Życie to nie teatr [komentarz]
Wbrew pozorom nie toczy się w Polsce spór o aborcję i prawa do życia. Toczy się połajanka na przesądy, teatralne gusła. W ciągu ćwierćwiecza nie powstało w RP żadne forum.
Z jednej strony mamy więc wariacje na temat dotykowej bruzdy księdza Longchamps de Berier, z drugiej - kazirodcze błazenady Jana Hartmana (który ponoć bioetyką zajmuje się etatowo).

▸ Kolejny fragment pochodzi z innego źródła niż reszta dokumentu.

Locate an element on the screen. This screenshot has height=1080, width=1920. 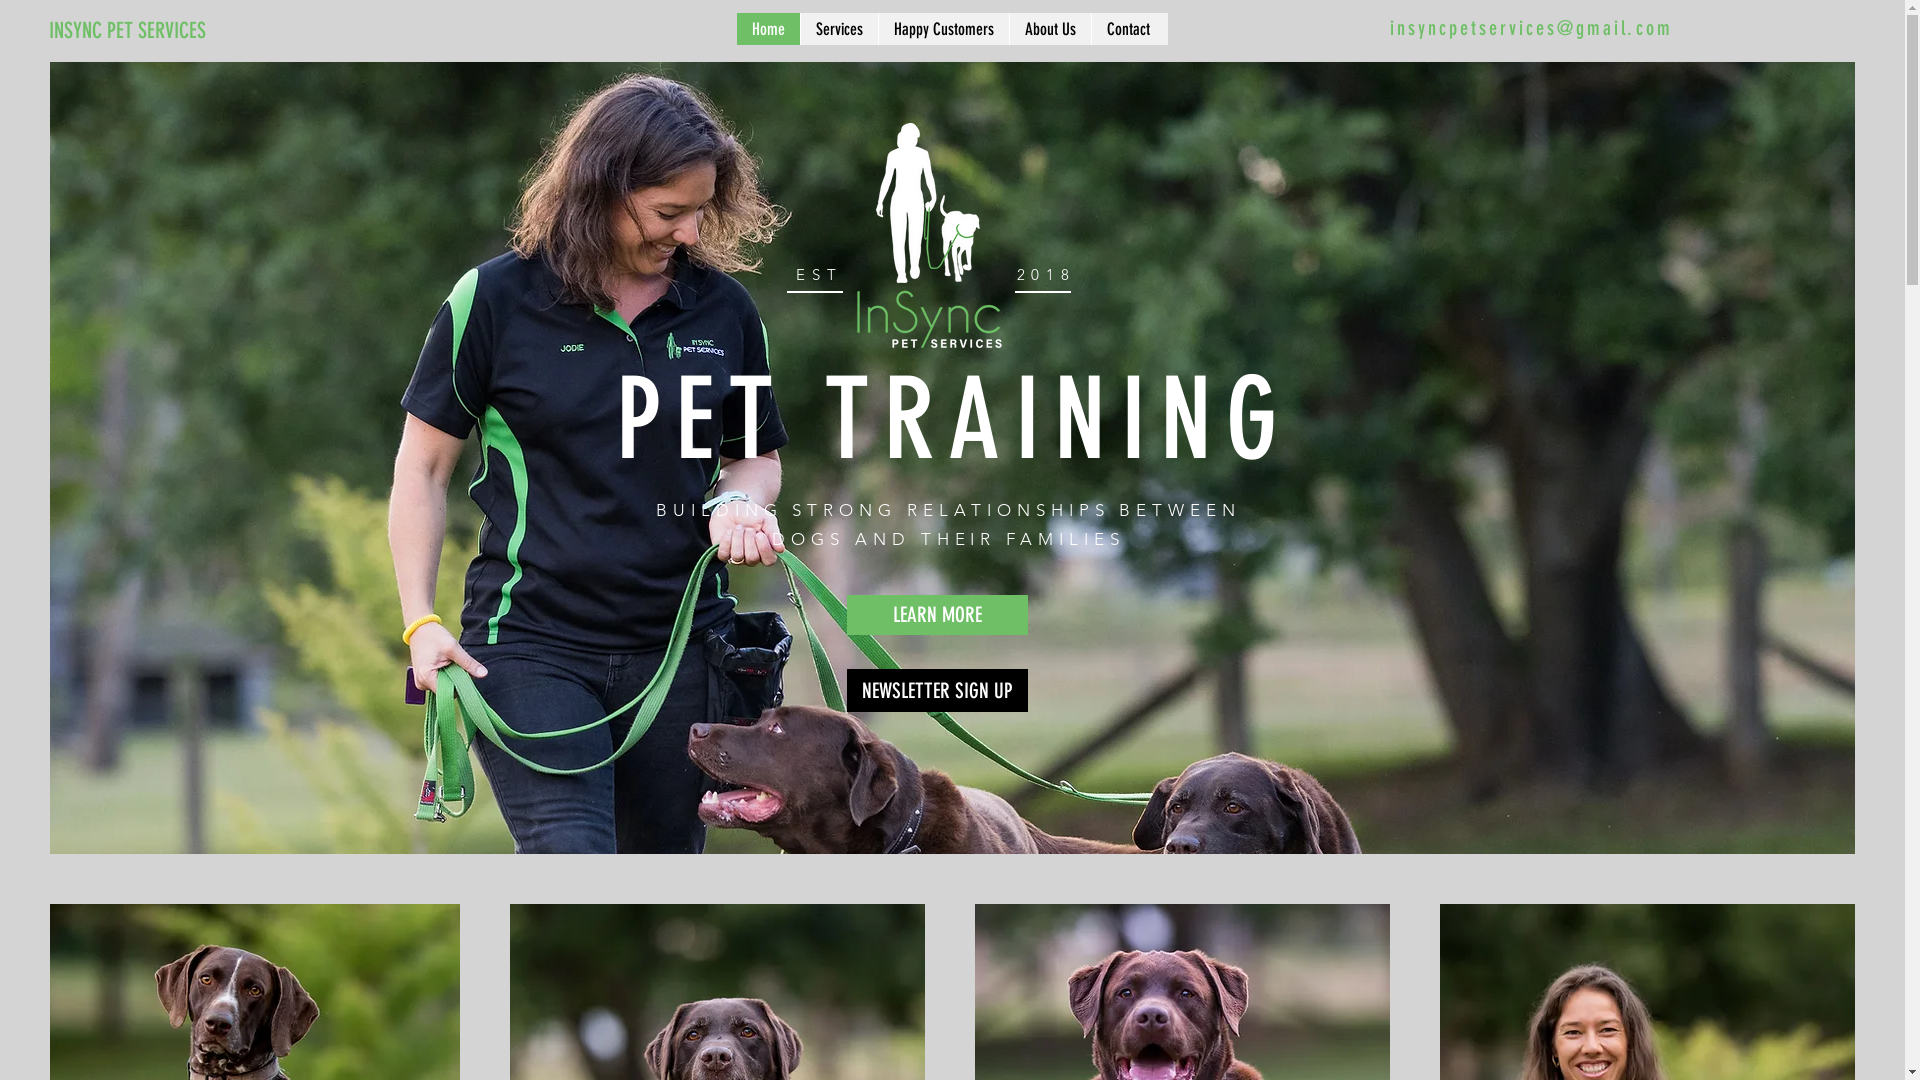
NEWSLETTER SIGN UP is located at coordinates (936, 690).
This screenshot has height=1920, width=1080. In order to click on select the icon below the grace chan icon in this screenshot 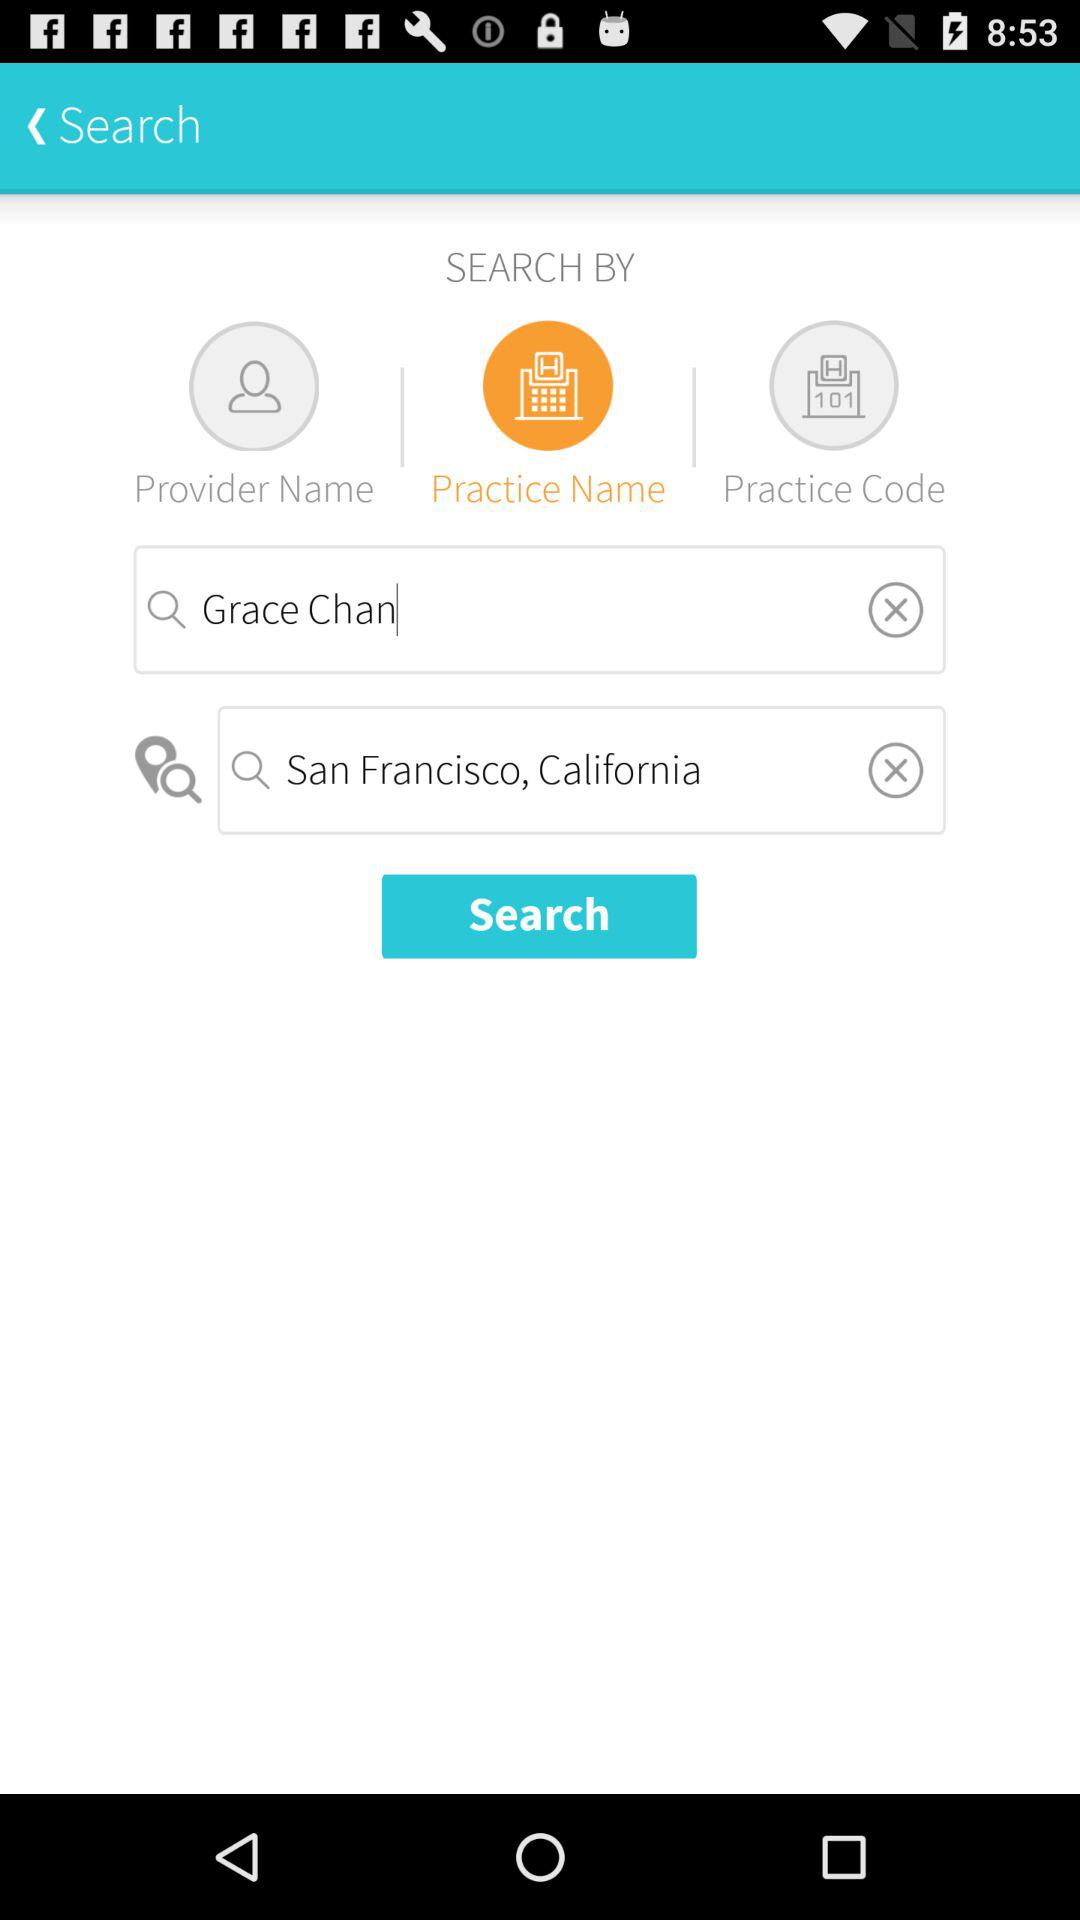, I will do `click(895, 770)`.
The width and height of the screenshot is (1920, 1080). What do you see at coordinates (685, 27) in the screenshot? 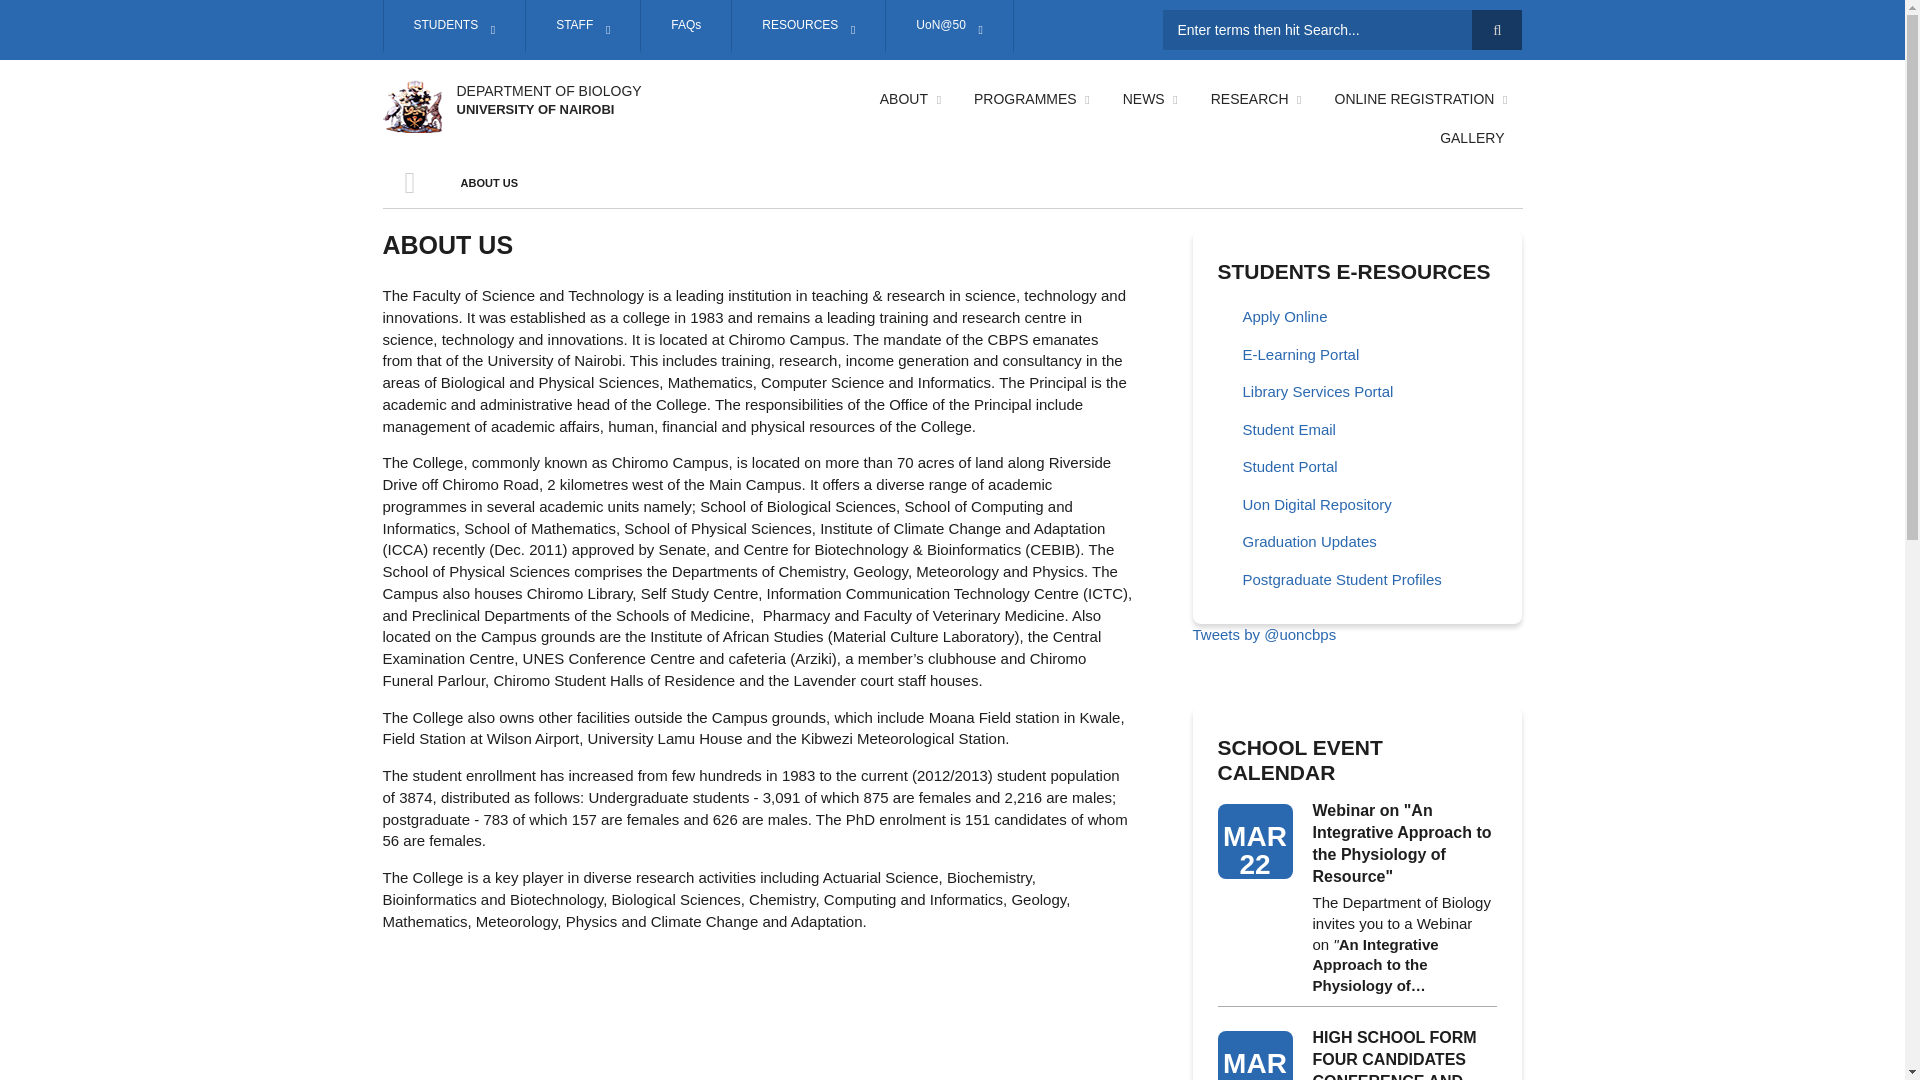
I see `Contact` at bounding box center [685, 27].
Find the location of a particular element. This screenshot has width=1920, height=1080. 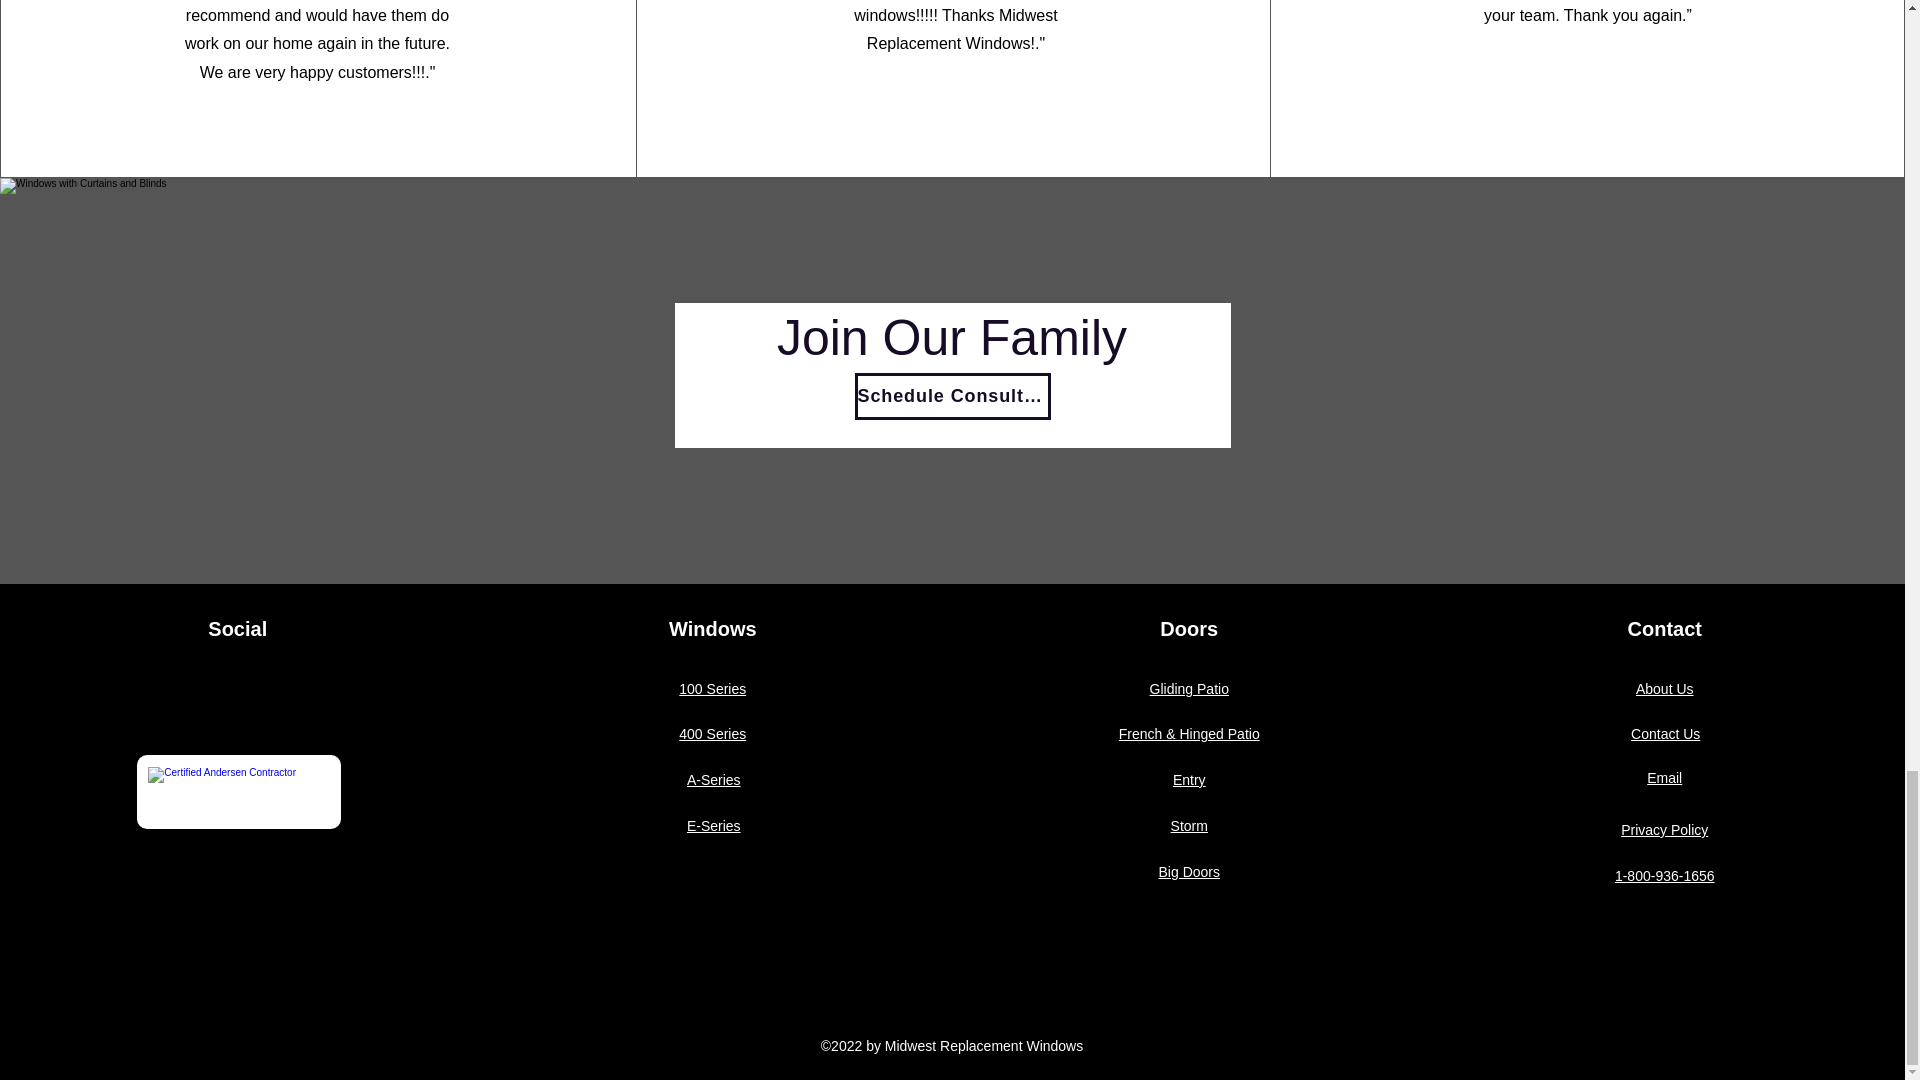

100 Series is located at coordinates (712, 688).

Spór o definicję ludzkiego życia nie ma podłoża religijnego. Religijne tło mogą mieć jedynie jego konsekwencje. Nie bez powodu na świecie działa wiele organizacji pro-life, które skupiają ateistów bądź agnostyków. Bo rzecz nie w dogmacie, a w definicji. Wszystko inne jest jej następstwem, z wszelkimi kłopotami prawnymi dla obu stron. Jeśli połączone komórki są już człowiekiem - czy należy się temu człowiekowi ochrona prawna jak każdemu innemu? Jeśli nie mamy do czynienia z człowiekiem - z jakiego powodu nie dopuszczać zygot do sprzedaży na wolnym rynku? Dlaczego nie przechowywać ich w zamrażarce przez pokolenia, aby prawnuki mogły powołać na świat brata swojego pradziadka? Wszak technologię już opanowaliśmy. Jeśli natomiast istota ludzka nie jest nią w chwili poczęcia, to kiedy się nią staje? I kiedy przestaje nią być? Czy pozbawiony kontaktu z otoczeniem starzec jest tworem o równych prawach z zygotą? Czy matka - jak chciałyby tego feministki - posiada wyłączne prawo do dysponowania płodem przez cały okres ciąży? Nie słyszałem w przestrzeni publicznej rzetelnej i merytorycznej dyskusji, w której te wszelkie aspekty wyłożone zostałyby na stół.
Nie wierzę w kompromis aborcyjny, bo kompromis byłby sprzeczny z logiką tego sporu. Sprawa aborcji zawsze będzie otwartą raną. Zanim jednak zajmiemy stanowisko, powinniśmy wszyscy mieć szansę zrozumieć konsekwencje własnego wyboru.